This research was originally performed by researchers from iSec Partners (now NCC Group), and has been migrated to research.nccgroup.com for posterity.
iSEC audit of MediaWiki
21 Apr 2015 – Valentin Leon
iSEC Partners is happy to announce the public release of our latest project with the Open Technology Fund: the review of Wikimedia Foundation’s MediaWiki. The Open Technology Fund engaged iSEC Partners to perform a source-code assisted security review of MediaWiki, the wiki engine behind Wikipedia, for a duration of two weeks at the very beginning of this year.
MediaWiki is a PHP application that evolved through a long history of patches and code rewrites. The MediaWiki engine not only drives public wikis such as Wikipedia, but it also powers many private or corporate wikis, where only a limited set of users can read and edit, therefore page content must be protected securely. The Wikimedia Foundation also seeks to ensure that their readers cannot be de-anonymized, including controls such as preventing an attacker from correlating which articles a victim reads or whether or not the victim has registered.
Most of the outward-facing attack surfaces have already been reviewed for security flaws due to the exposure of Wikipedia to the Internet. iSEC focused on traditional web vulnerabilities and on eight areas of concern prioritized by the Wikimedia Foundation. The iSEC consultants were able to find a total of fourteen issues, including two of high severity. Most of the high and medium severity vulnerabilities are related to data validation and allow for various common attacks including XSS, DoS, and CSRF. Detailed descriptions of the vulnerabilities, including proof-of-concepts, can be found in the complete report.

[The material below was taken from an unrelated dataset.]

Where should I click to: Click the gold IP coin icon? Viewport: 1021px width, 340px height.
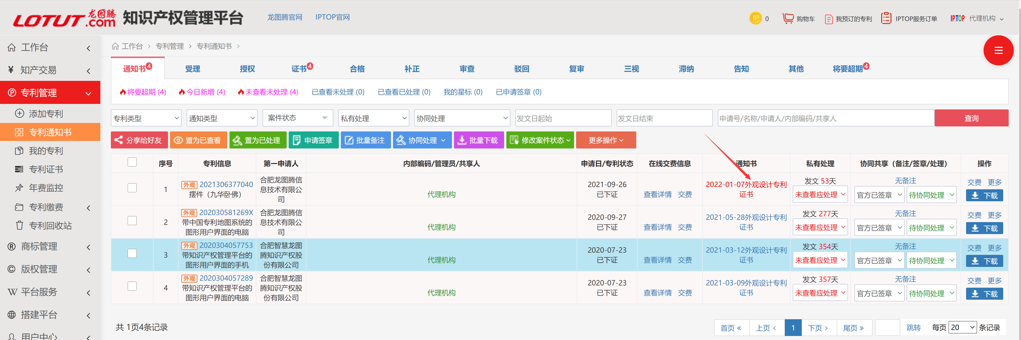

The Wikimedia Foundation released an article covering the research. You can also find the complete, public version of the report on our GitHub repository. We would like to thank the Open Technology Fund for making this engagement possible, and the Wikimedia Foundation team for their help and support. iSEC hopes this audit will help MediaWiki continue to bring content securely to countless readers in the future.